Only the lines of the data below from the one with "Click the gold bar icon beside XAU/USD" through the one with "Image resolution: width=1233" are wanted. Repeat them exactly.
Record excerpts START
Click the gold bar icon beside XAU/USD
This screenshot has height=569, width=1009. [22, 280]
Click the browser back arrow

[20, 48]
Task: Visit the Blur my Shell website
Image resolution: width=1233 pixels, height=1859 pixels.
Record excerpts END
Record excerpts START
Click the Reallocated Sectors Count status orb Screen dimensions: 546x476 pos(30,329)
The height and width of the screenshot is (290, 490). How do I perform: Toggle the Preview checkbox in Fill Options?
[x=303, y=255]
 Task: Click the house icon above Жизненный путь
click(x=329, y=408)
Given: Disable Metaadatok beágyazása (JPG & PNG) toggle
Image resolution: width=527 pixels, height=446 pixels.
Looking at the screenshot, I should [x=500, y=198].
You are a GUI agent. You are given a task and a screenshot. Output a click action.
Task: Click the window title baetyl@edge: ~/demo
Record excerpts END
Finished task —
Click the gold bar icon beside XAU/USD
This screenshot has height=569, width=1009. [22, 280]
Click the browser back arrow

[20, 48]
Task: Visit the Blur my Shell website
Image resolution: width=1233 pixels, height=1859 pixels.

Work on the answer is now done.